> Short exercise:
Copy out word for word the lines starting with the one that contains "coordinates (177, 39)." and going on through the last line.
[BEGIN Dataset rows]
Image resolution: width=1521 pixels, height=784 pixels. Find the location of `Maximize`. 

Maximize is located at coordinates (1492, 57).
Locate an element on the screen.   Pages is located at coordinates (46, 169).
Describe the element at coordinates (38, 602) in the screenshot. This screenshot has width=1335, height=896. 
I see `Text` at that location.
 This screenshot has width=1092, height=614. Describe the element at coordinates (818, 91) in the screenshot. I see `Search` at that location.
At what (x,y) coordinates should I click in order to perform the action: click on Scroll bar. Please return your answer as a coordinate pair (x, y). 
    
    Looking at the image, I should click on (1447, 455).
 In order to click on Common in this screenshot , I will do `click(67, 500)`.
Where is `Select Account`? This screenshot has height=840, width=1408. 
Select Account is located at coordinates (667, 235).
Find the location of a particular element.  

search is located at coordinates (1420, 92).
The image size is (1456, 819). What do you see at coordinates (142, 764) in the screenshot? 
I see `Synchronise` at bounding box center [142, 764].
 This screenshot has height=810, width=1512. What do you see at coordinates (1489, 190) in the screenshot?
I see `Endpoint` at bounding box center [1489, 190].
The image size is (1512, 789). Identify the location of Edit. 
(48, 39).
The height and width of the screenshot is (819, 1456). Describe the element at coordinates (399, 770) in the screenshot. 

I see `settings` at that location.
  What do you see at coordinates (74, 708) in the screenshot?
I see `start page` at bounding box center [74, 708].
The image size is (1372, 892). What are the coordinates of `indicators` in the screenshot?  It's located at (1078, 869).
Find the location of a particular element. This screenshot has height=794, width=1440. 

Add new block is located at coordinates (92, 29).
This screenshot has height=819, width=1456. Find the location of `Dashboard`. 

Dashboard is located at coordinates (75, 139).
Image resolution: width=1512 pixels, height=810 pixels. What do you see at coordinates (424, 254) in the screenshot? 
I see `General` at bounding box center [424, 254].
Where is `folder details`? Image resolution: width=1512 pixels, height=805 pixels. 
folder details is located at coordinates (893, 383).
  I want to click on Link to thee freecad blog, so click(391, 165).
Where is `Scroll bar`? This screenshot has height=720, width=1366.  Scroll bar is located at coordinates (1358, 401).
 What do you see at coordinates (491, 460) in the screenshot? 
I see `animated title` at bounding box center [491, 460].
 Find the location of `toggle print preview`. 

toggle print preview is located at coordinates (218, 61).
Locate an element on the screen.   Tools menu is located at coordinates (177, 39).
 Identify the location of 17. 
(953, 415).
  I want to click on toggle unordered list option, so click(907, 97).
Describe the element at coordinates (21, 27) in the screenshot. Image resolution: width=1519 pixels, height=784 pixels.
[END Dataset rows]
> Solution to the exercise:
Locate an element on the screen.   Tools menu is located at coordinates (177, 39).
 Identify the location of 17. 
(953, 415).
  I want to click on toggle unordered list option, so click(907, 97).
Describe the element at coordinates (21, 27) in the screenshot. Image resolution: width=1519 pixels, height=784 pixels.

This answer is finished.